Tutorial 1: Intro & basic usage
For the installation of Julia or GigaSOM.jl please refer to the installation instructions.
High-level overview
GigaSOM provides functions that allow straightforward loading of FCS files into matrices, preparing these matrices for analysis, and running SOM and related function on the data.
The main functions, listed by category:
loadFCS
andloadFCSSet
for loading the datagetMetaData
andgetMarkerNames
for accessing the information about data columns stored in FCS filesdselect
,dtransform_asinh
,dscale
and similar functions for transforming, scaling and preparing the datainitGigaSOM
for initializing the self-organizing map,trainGigaSOM
for running the SOM training,mapToGigaSOM
for classification using the trained SOM, andembedGigaSOM
for dimensionality reduction to 2D
Multiprocessing is done using the Distributed
package – if you add more "workers" using the addprocs
function, GigaSOM will automatically react to that situation, split the data among the processes and run parallel versions of all algorithms.
Horizontal scaling
While all functions work well on simple data matrices, the main aim of GigaSOM is to let the users enjoy the cluster-computing resources. All functions also work on data that are "scattered" among workers (i.e. each worker only holds a portion of the data loaded in the memory). This dataset description is stored in Dinfo
structure. Most of the functions above in fact accept the Dinfo
as argument, and often return another Dinfo
that describes the scattered result.
Most importantly, using Dinfo
prevents memory exhaustion at the master node, which is a critical feature required to handle huge datasets.

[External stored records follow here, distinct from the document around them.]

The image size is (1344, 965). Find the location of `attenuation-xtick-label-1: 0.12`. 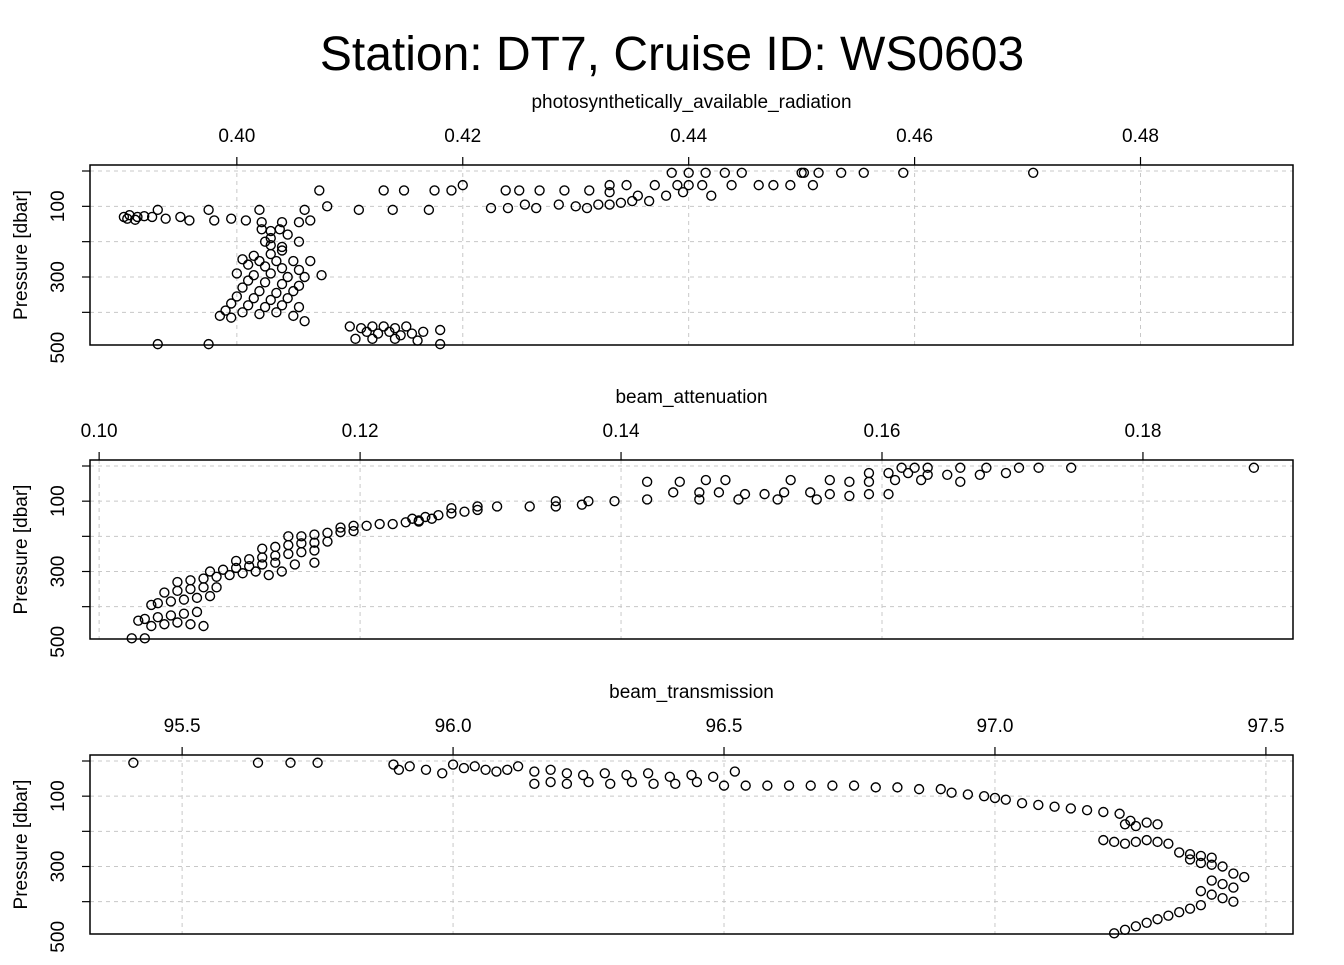

attenuation-xtick-label-1: 0.12 is located at coordinates (360, 432).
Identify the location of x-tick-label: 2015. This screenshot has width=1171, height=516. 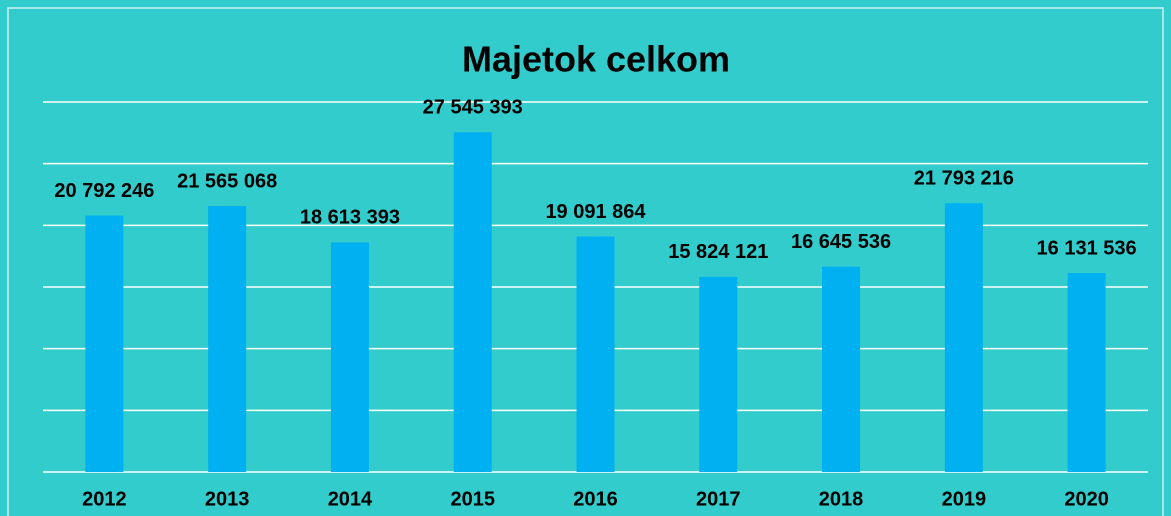
(472, 499).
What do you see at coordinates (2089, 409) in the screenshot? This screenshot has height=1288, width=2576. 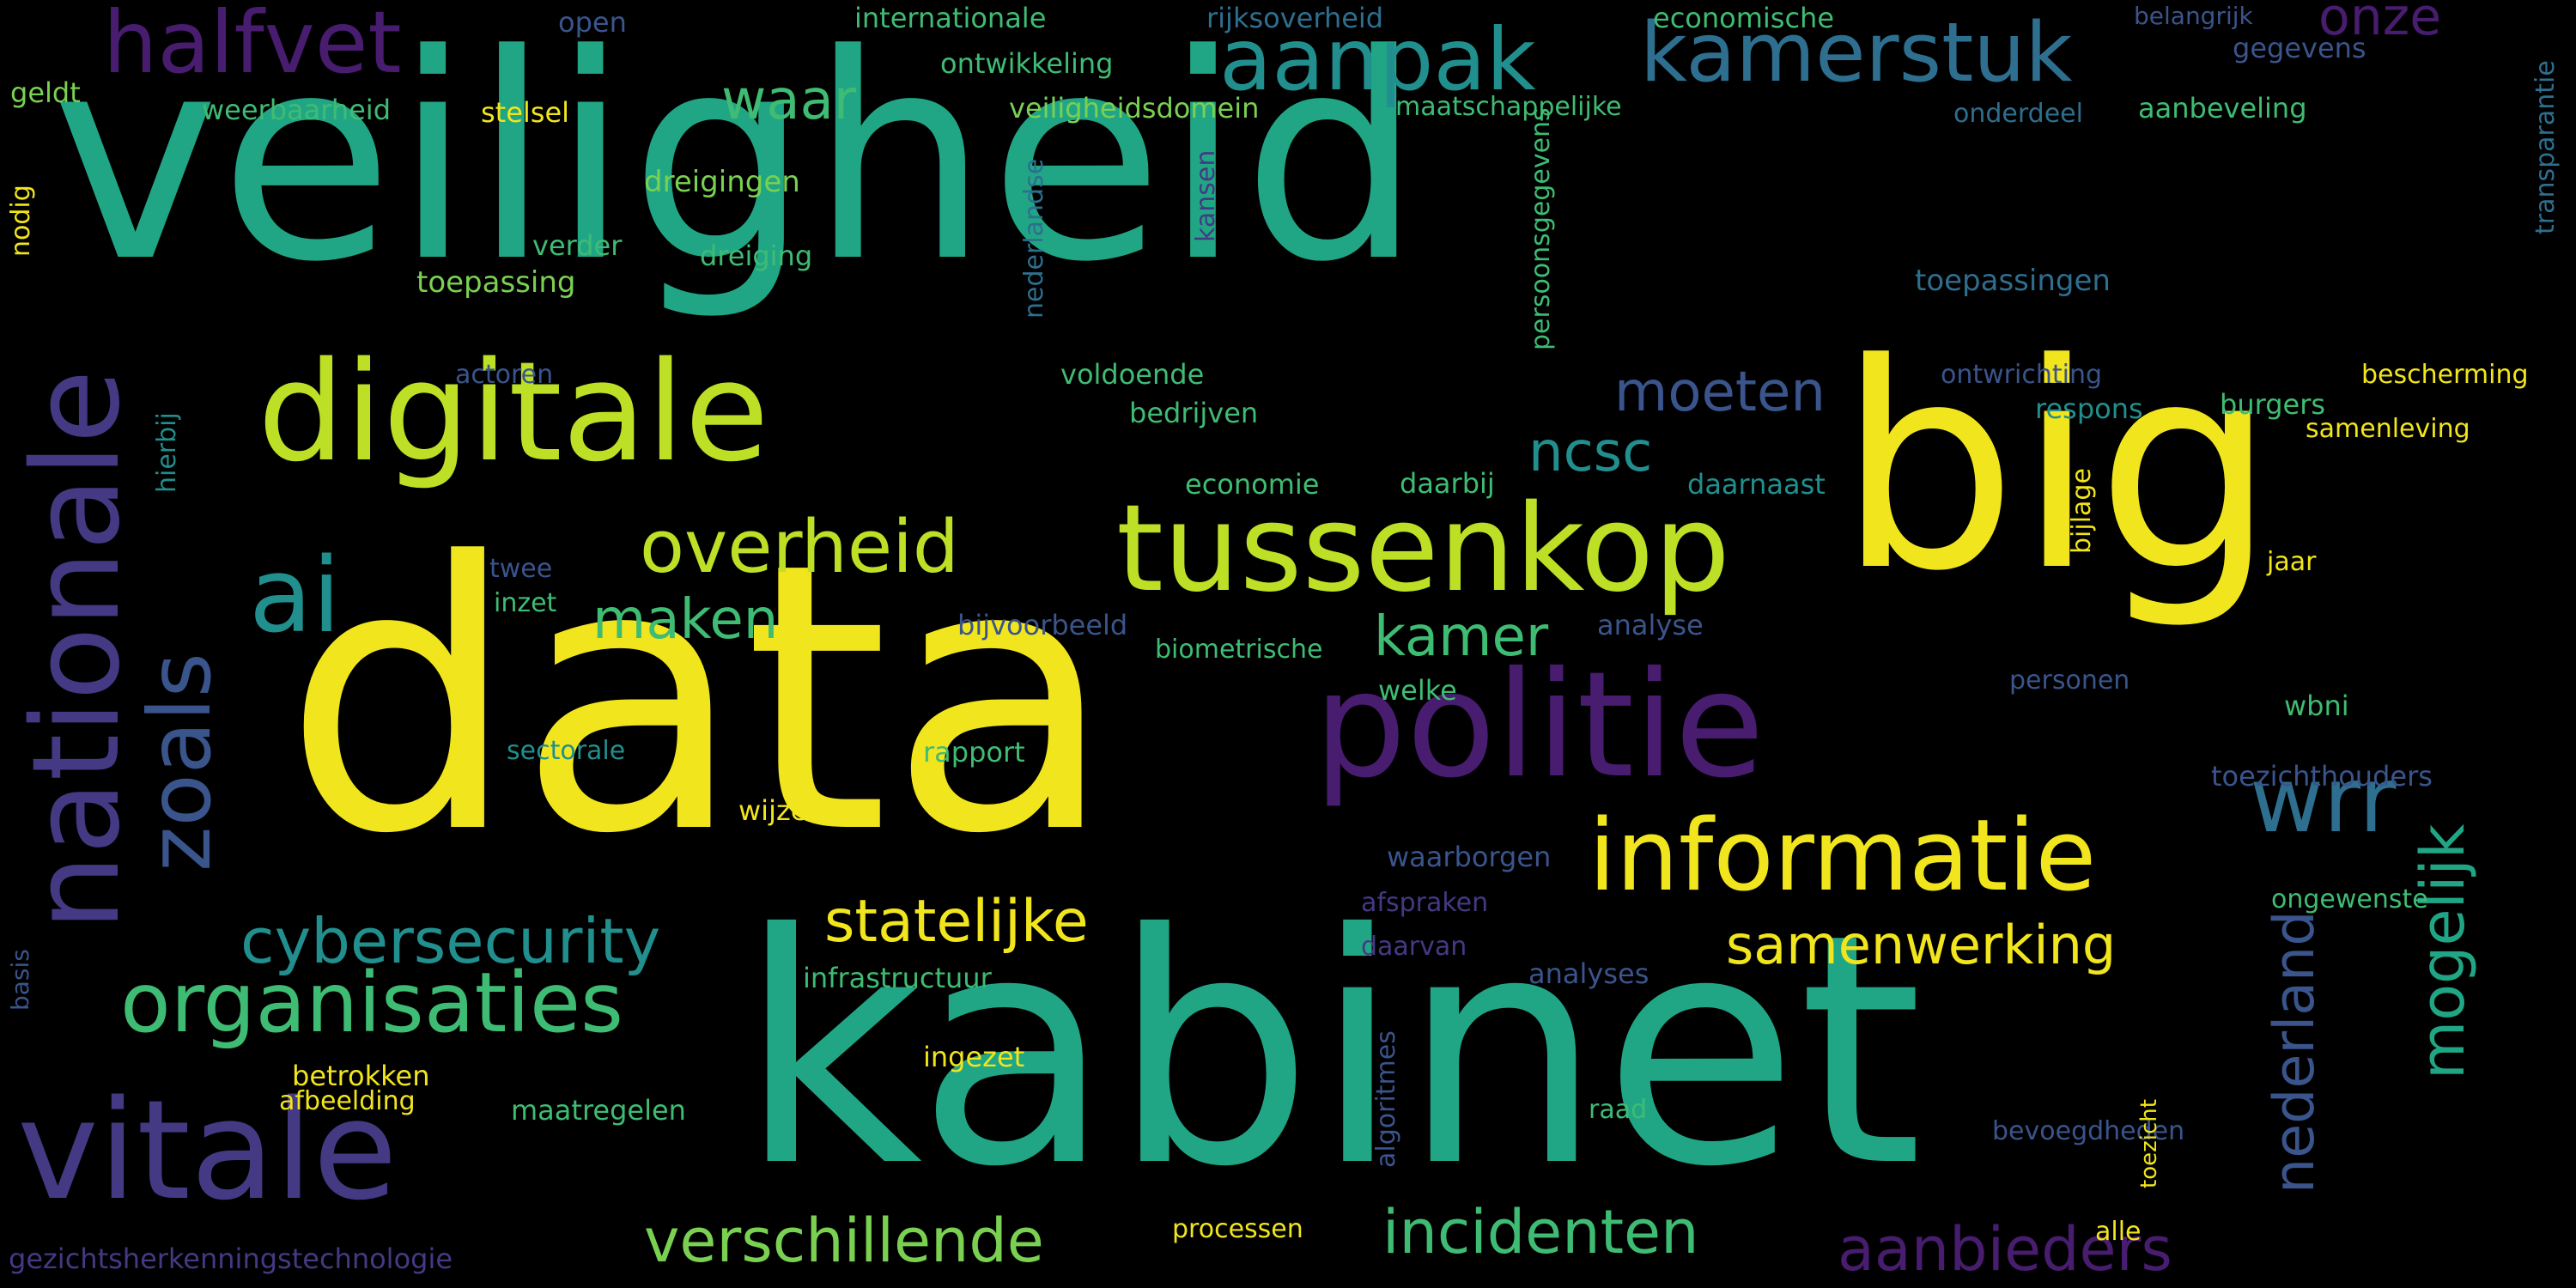 I see `word-respons: respons` at bounding box center [2089, 409].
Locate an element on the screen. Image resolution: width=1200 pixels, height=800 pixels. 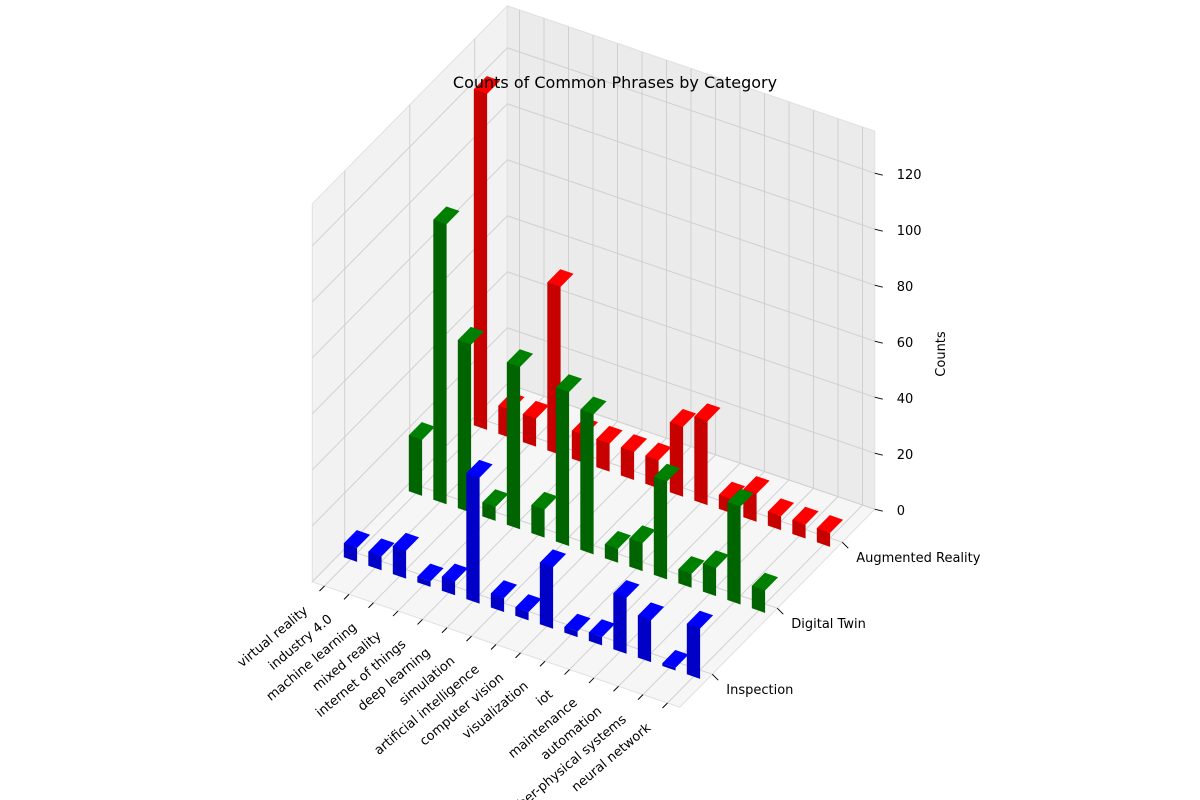
z-axis-label: Counts is located at coordinates (942, 354).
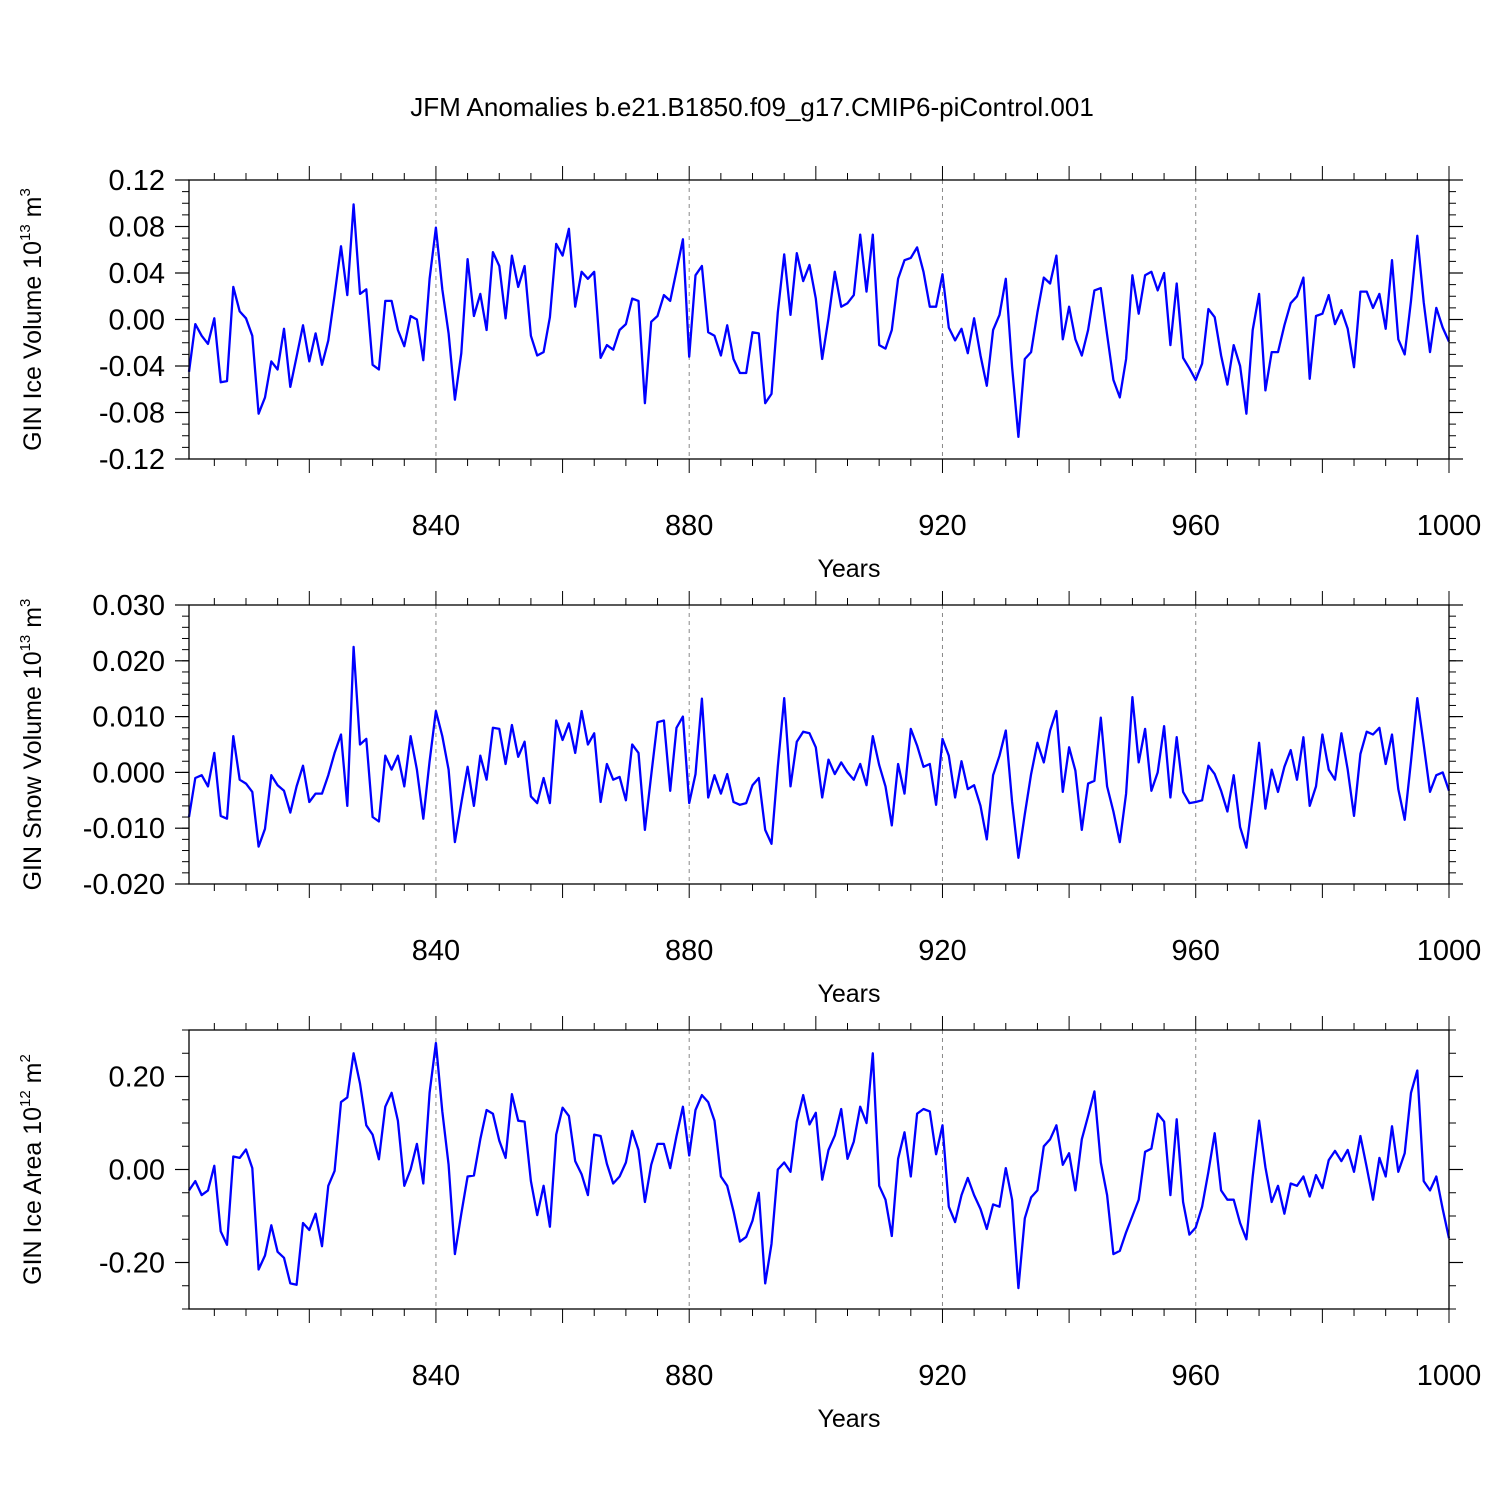  Describe the element at coordinates (132, 460) in the screenshot. I see `y-tick-label: -0.12` at that location.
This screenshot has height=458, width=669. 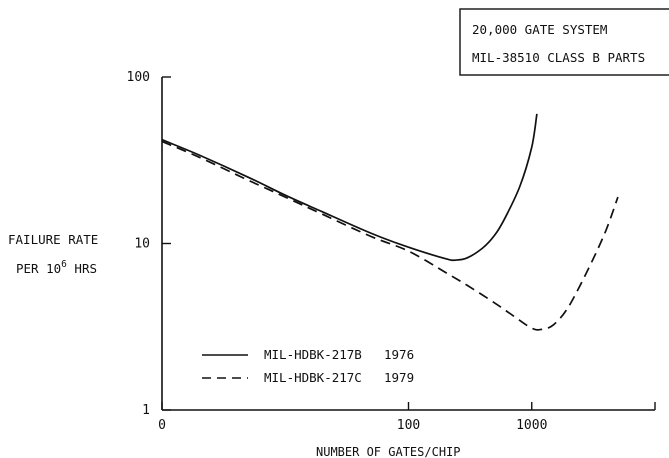 I want to click on annotation-line-1: 20,000 GATE SYSTEM, so click(x=540, y=30).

You can always collect the scattered data back into a matrix (if it fits to your RAM) with gather_array
, and utilize many other functions to manipulate it, including e.g. dmapreduce
for easily running parallel computations, or dstore
for saving and restoring the dataset paralelly.
Minimal working example
First, load GigaSOM:
using GigaSOM
We will create a bit of randomly generated data for this purpose. This code generates a 4D hypercube of size 10 with gaussian clusters at vertices:
d = randn(10000,4) .+ rand(0:1, 10000, 4).*10
The SOM (of size 20x20) is created and trained as such:
som = initGigaSOM(d, 20, 20)
som = trainGigaSOM(som, d)
(Note that SOM initialization is randomized; if you want to get the same results everytime, use e.g. Random.seed!(1)
.)
You can now see the SOM codebook (your numbers will vary):
som.codes
400×4 Array{Float64,2}:
-0.361681 -0.57191 0.140438 9.99224
-1.111 1.60277 -0.209706 9.96805
-1.23305 7.58148 -0.445886 9.76316
-0.285692 9.80184 -1.12107 9.85507
-0.197007 10.8793 -0.649294 9.89448
-0.334737 11.0858 0.213889 9.93479
0.00282155 11.0725 0.718114 10.2714
-0.333398 10.1315 1.14412 10.564
-0.0124202 1.48128 8.35741 10.72
-0.0084074 0.0150858 9.91007 11.5361
⋮
This information can be used to categorize the dataset into clusters:
mapToGigaSOM(som, d)
In the result, index
is a cluster ID for the original datapoint from d
at the same row.
10000×1 DataFrames.DataFrame
│ Row │ index │
│ │ Int64 │
├───────┼───────┤
│ 1 │ 381 │
│ 2 │ 178 │
│ 3 │ 348 │
│ 4 │ 379 │
│ 5 │ 80 │
│ 6 │ 146 │
│ 7 │ 57 │
⋮
(As in the previous case, your numbers may differ.)
Finally, you can use EmbedSOM dimensionality reduction to convert all multidimensional points to 2D; which can eventually be used to create a good-looking 2D scatterplot.
e = embedGigaSOM(som,d)
10000×2 Array{Float64,2}:
1.41575 18.5282
17.4483 7.4137
6.88243 17.5722
17.654 18.0348
17.594 3.15645
5.27181 8.61096
15.9708 2.8124
6.19637 9.05302
1.49358 7.19198
16.596 7.75608
⋮
The 2D coordinates may be plotted by any standard plotting library. In the following example we show how to do that with Gadfly
:
Pkg.add("Gadfly")
Pkg.add("Cairo")
using Gadfly
import Cairo
draw(PNG("test.png",20cm,20cm), plot(x=e[:,1], y=e[:,2], color=d[:,1]))
In the resulting picture, you should be able to see all 16 gaussian clusters colored by the first dimension in the original space.